• **TASK INSTRUCTIONS**:
Where the line containing "Given: Open the n0_face official channel link" appears in the entries below, start there and print only that line and every line after it, exactly, through the end, excluding pictures.

• **EXTRACTED RECORDS**:
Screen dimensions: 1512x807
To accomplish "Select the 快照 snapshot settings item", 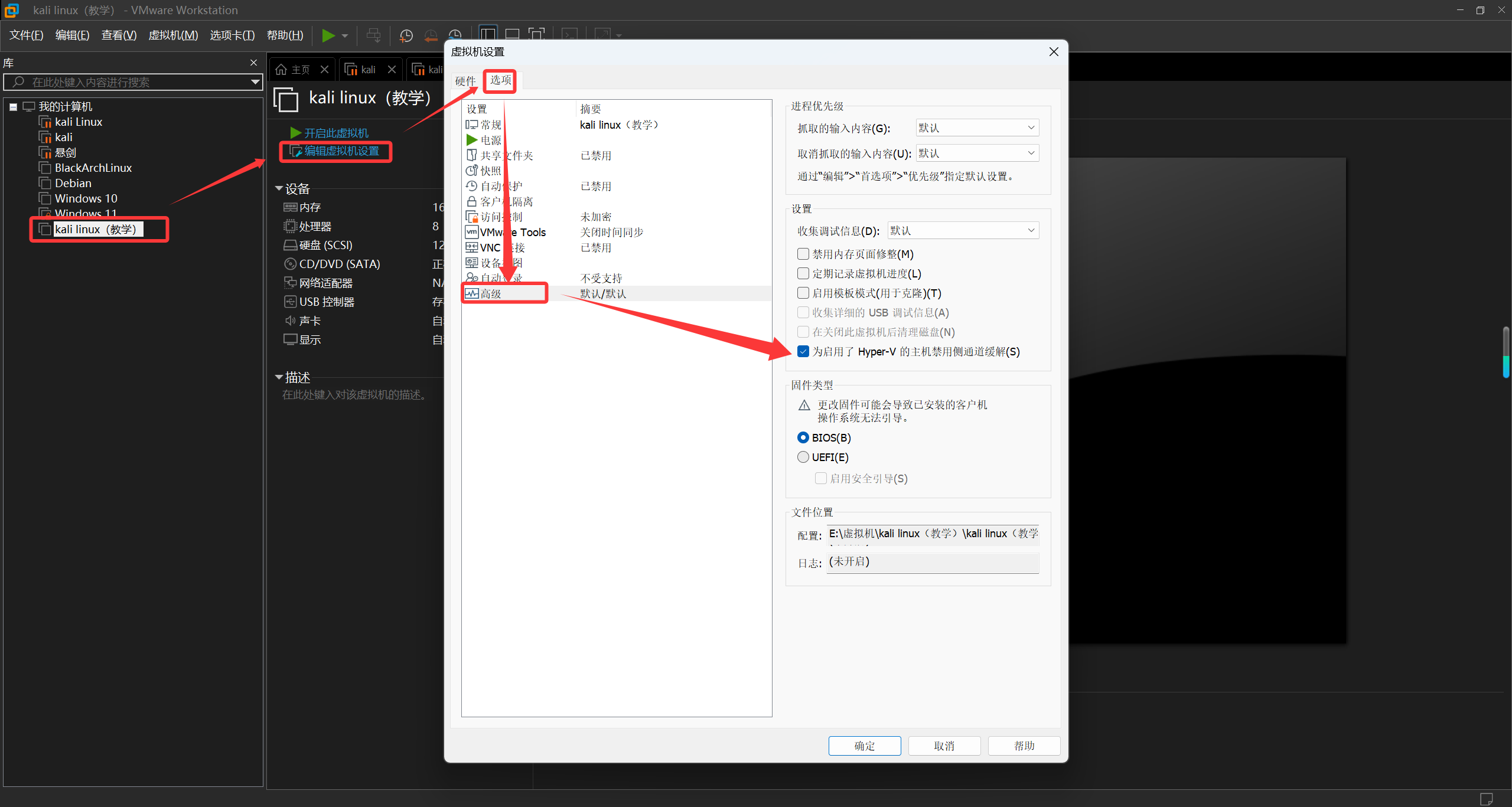I will click(x=490, y=171).
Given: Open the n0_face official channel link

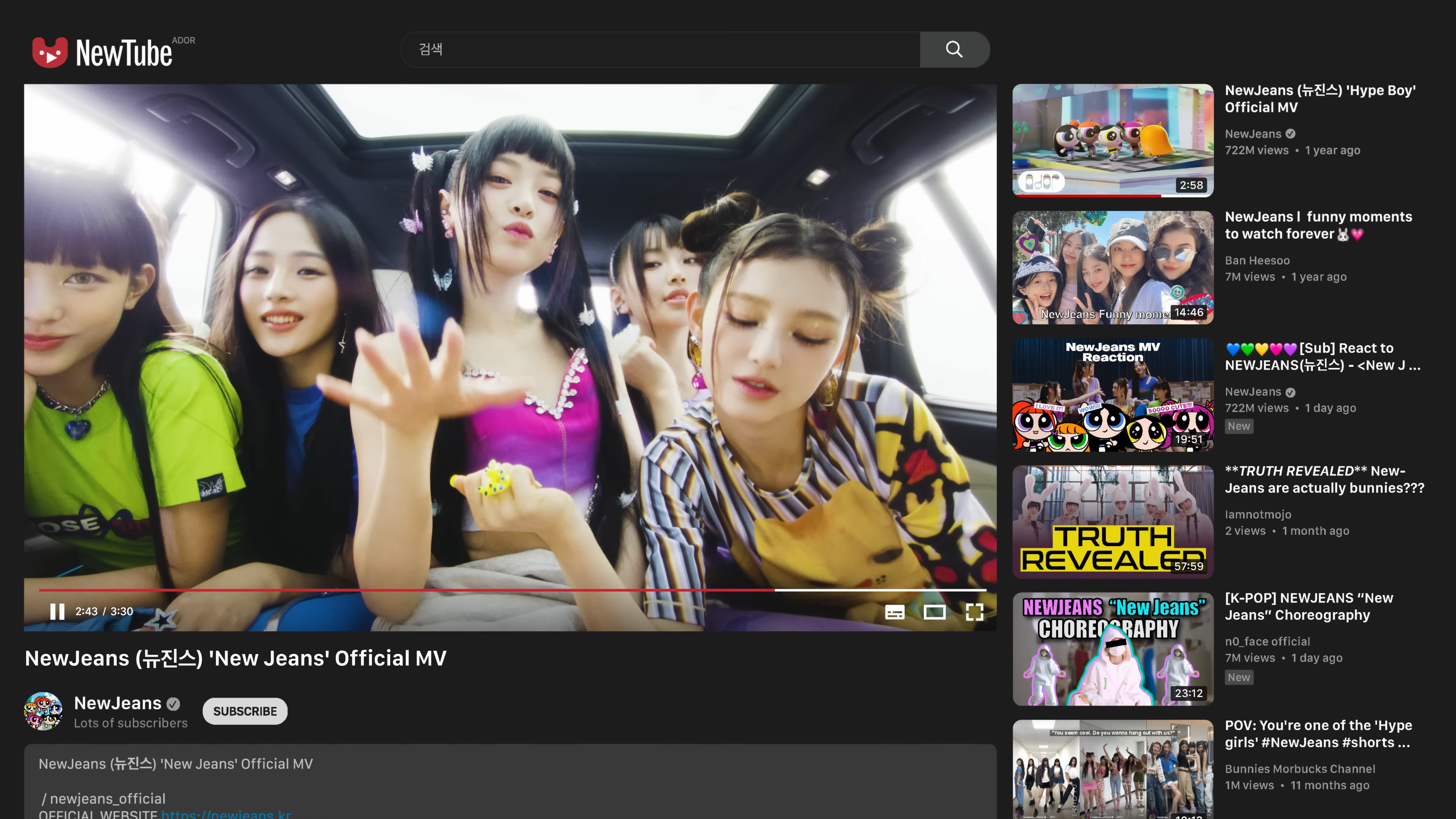Looking at the screenshot, I should pos(1267,642).
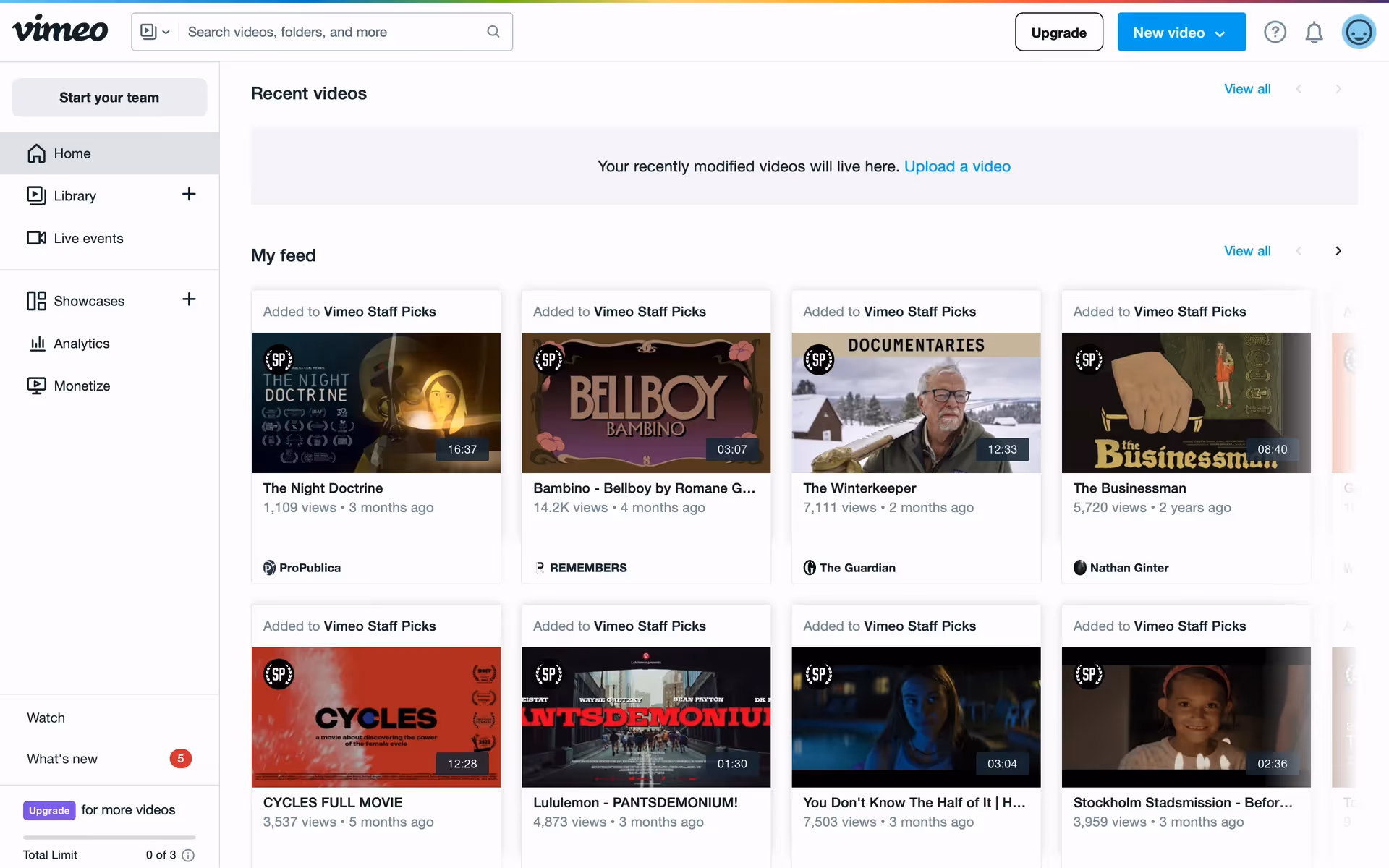Click the search magnifier icon

[493, 32]
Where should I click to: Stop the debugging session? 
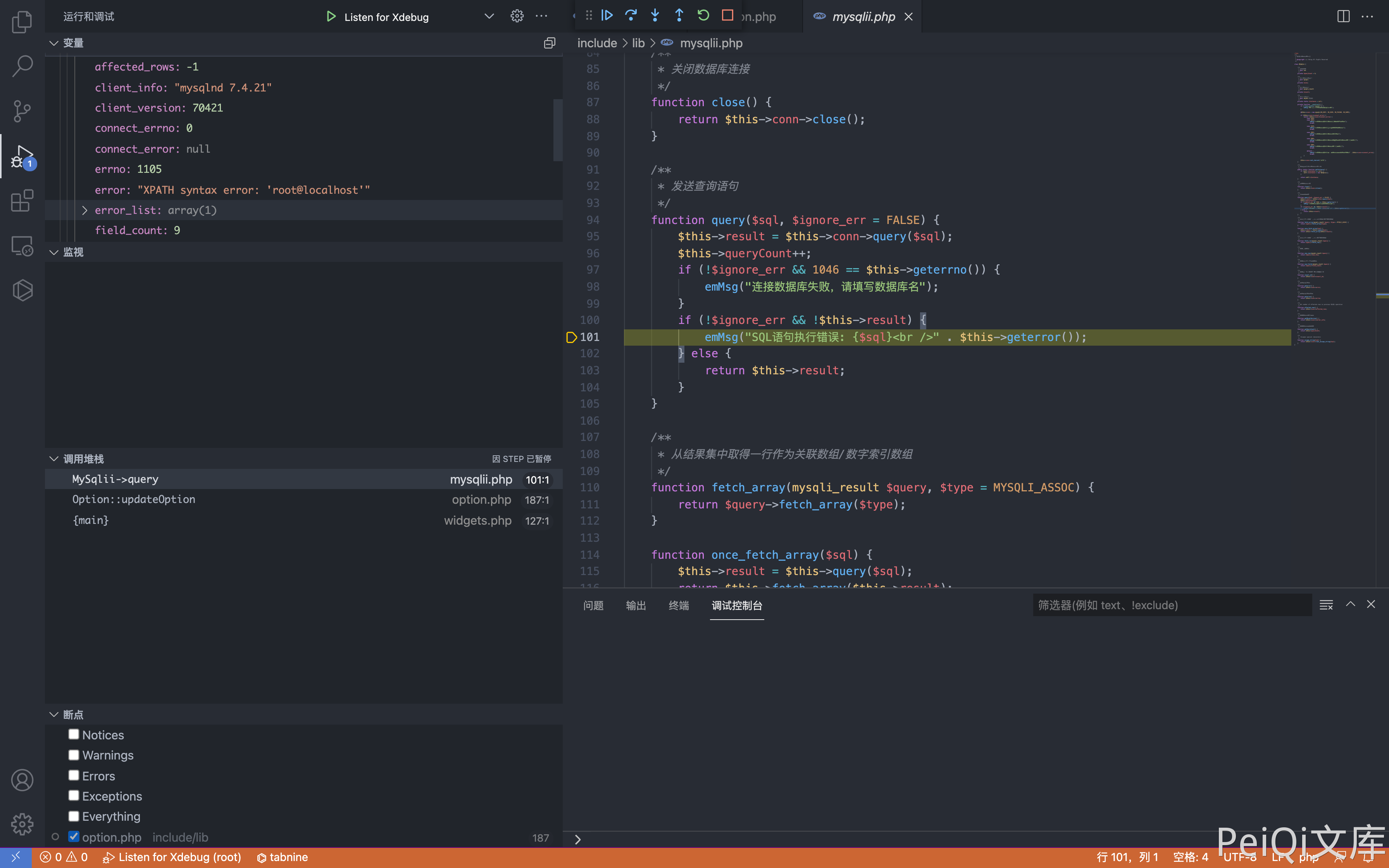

• **EXERCISE RESULT**:
Given: Open the n0_face official channel link

Looking at the screenshot, I should pos(1267,642).
Click the search magnifier icon

[493, 32]
Where should I click to: Stop the debugging session? 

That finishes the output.